• **The task**
When you reach the line containing "Where should I" in the records below, set it down exactly, together with every later line through the end, but not the pictures.

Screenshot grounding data
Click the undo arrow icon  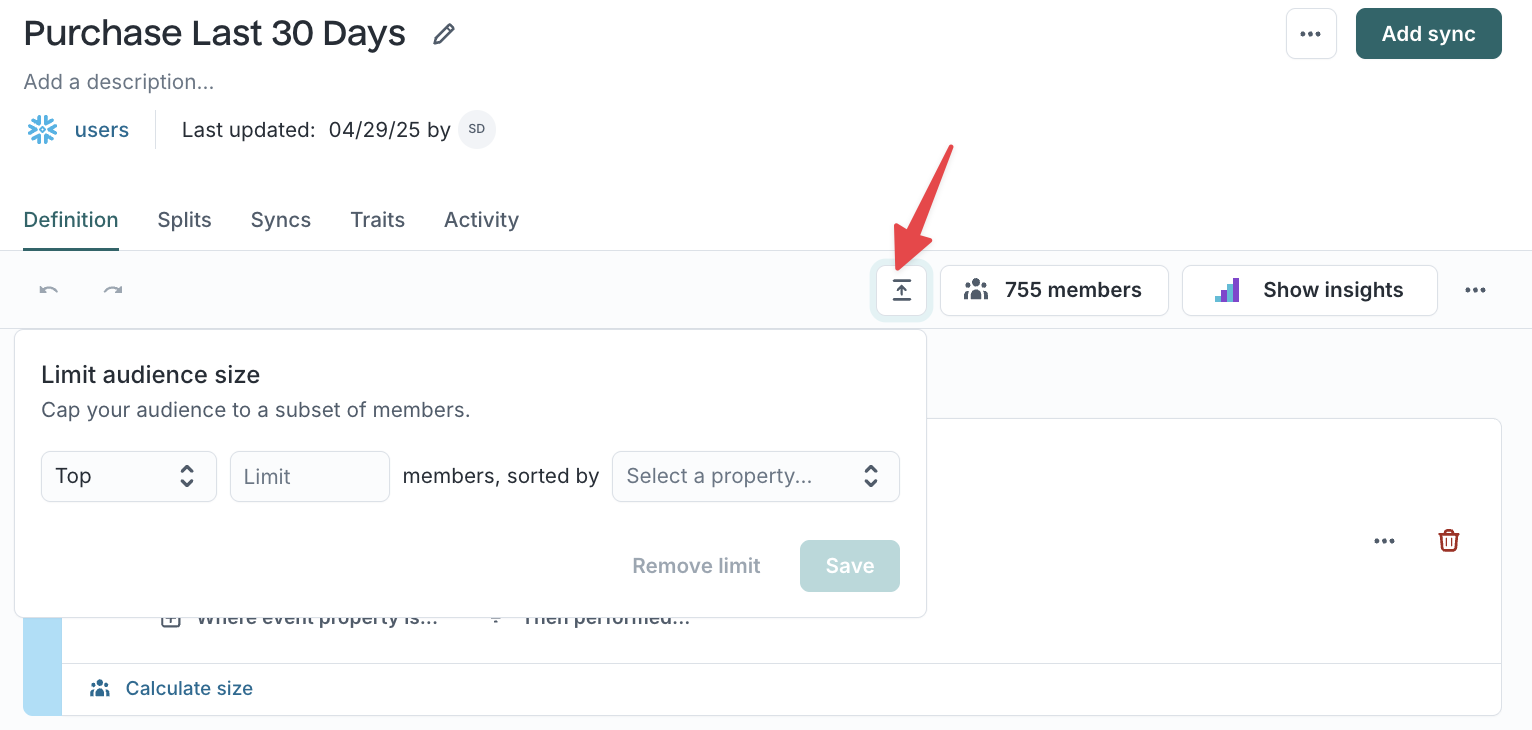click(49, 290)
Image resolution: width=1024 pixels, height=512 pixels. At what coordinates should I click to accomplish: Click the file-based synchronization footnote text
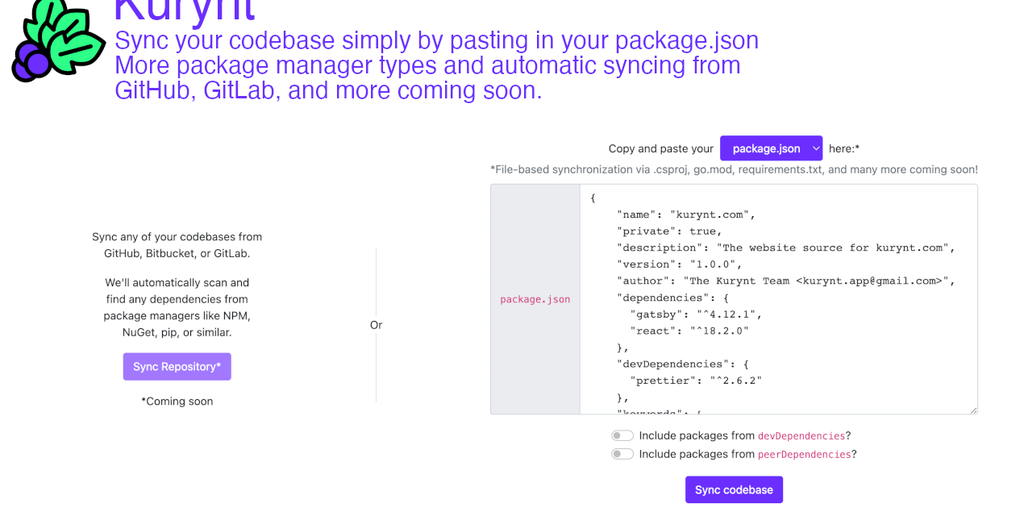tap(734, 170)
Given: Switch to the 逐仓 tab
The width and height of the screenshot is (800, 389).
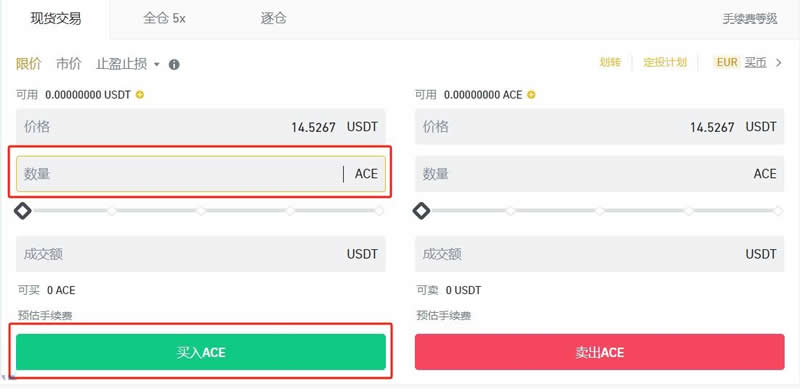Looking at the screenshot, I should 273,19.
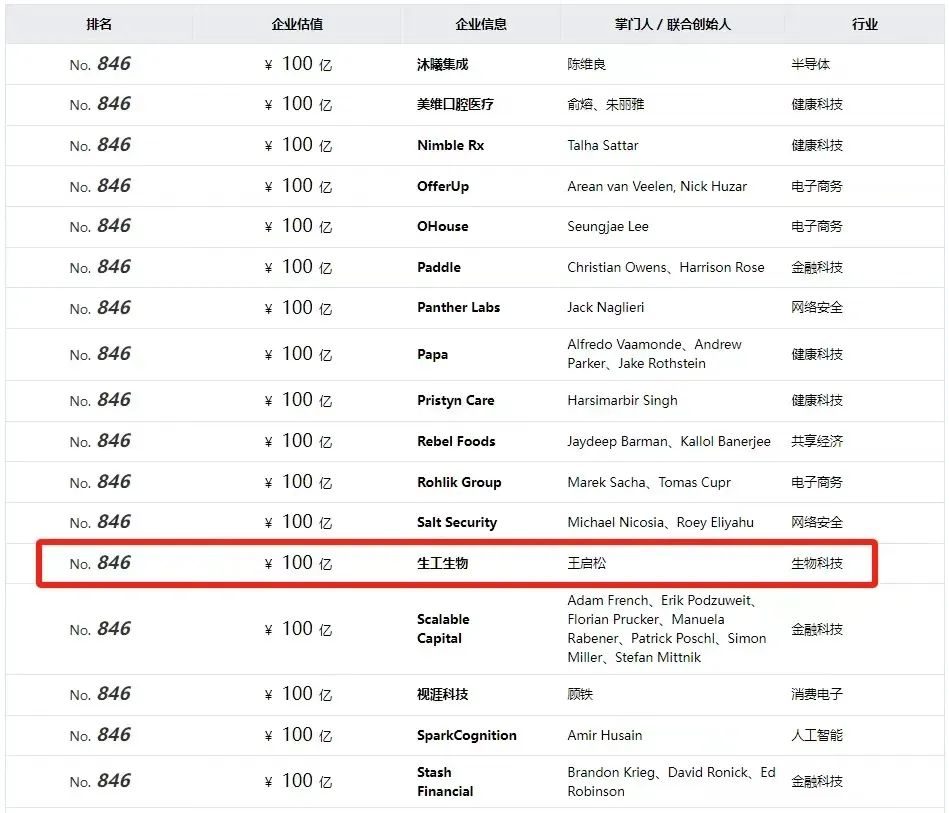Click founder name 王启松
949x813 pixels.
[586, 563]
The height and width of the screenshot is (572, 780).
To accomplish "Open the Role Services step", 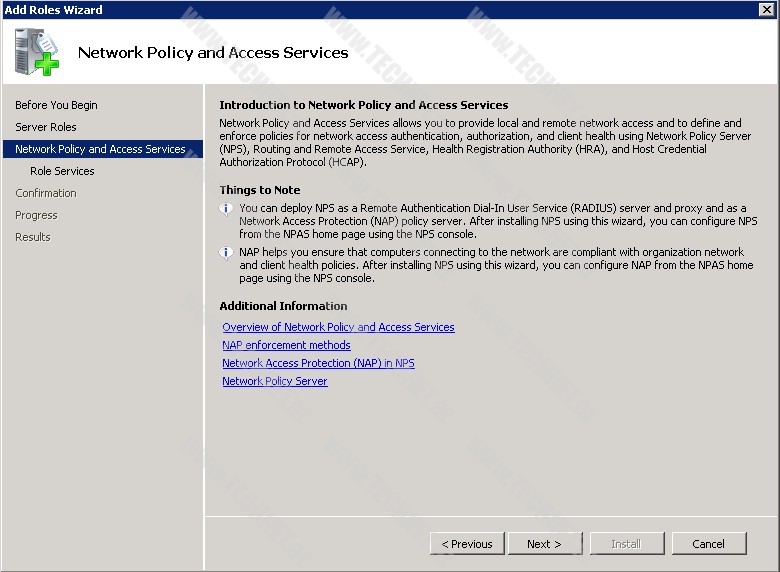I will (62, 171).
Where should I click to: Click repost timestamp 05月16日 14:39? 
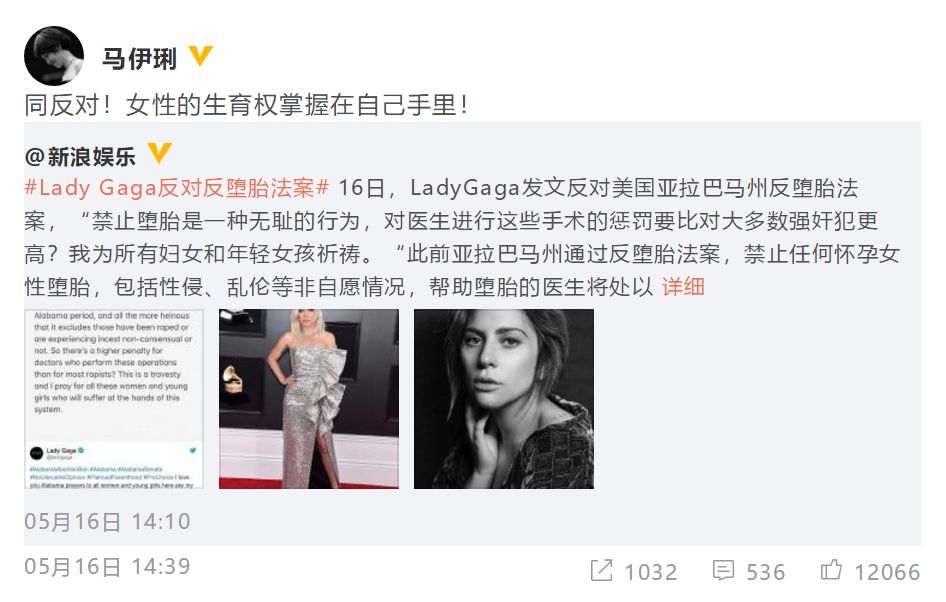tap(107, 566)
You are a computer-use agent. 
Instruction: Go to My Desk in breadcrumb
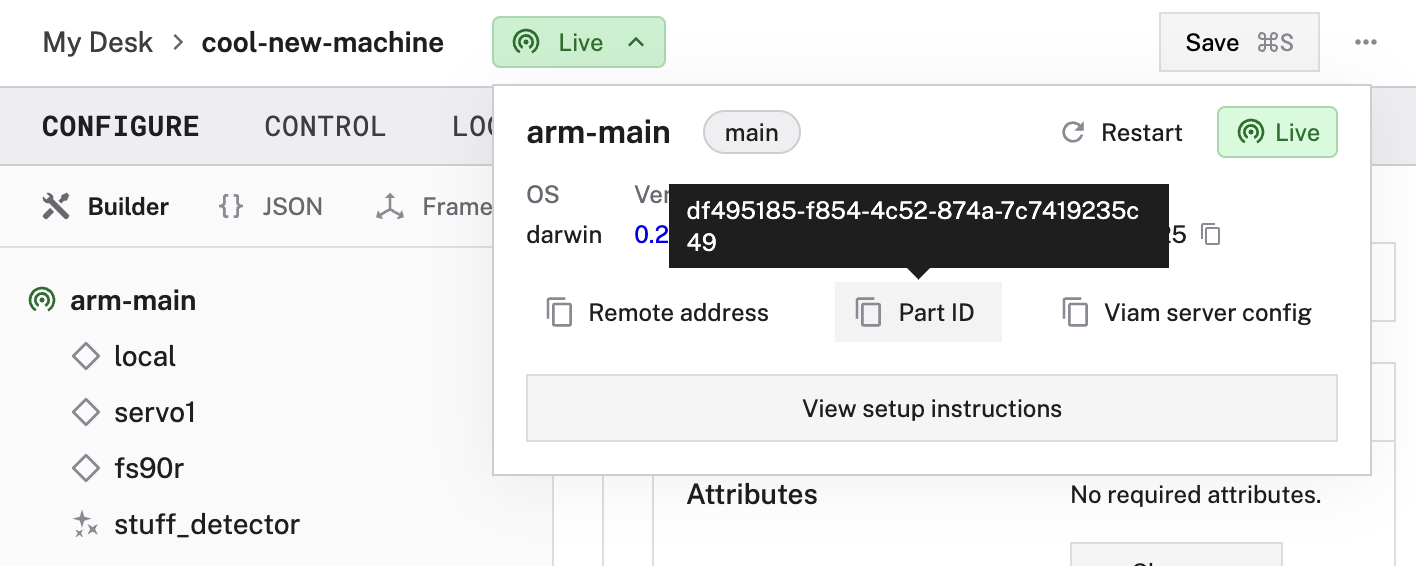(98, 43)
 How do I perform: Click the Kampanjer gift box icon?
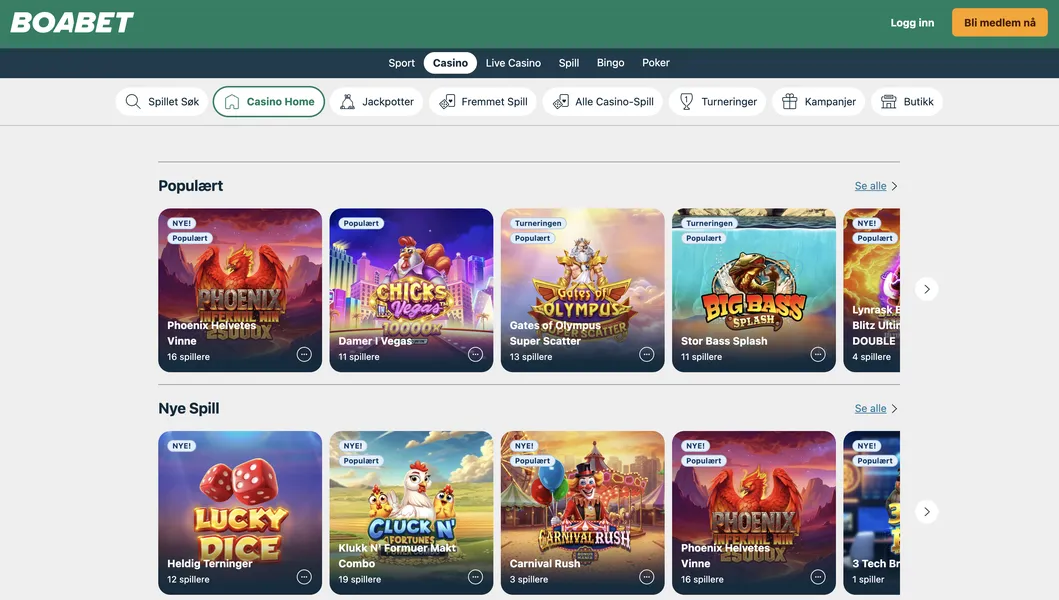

• **Result below**
Where should I click to: Click repost timestamp 05月16日 14:39? 
tap(107, 566)
You are a computer-use agent. 
Instruction: Go to My Desk in breadcrumb
(98, 43)
 How do I perform: Click the Kampanjer gift box icon?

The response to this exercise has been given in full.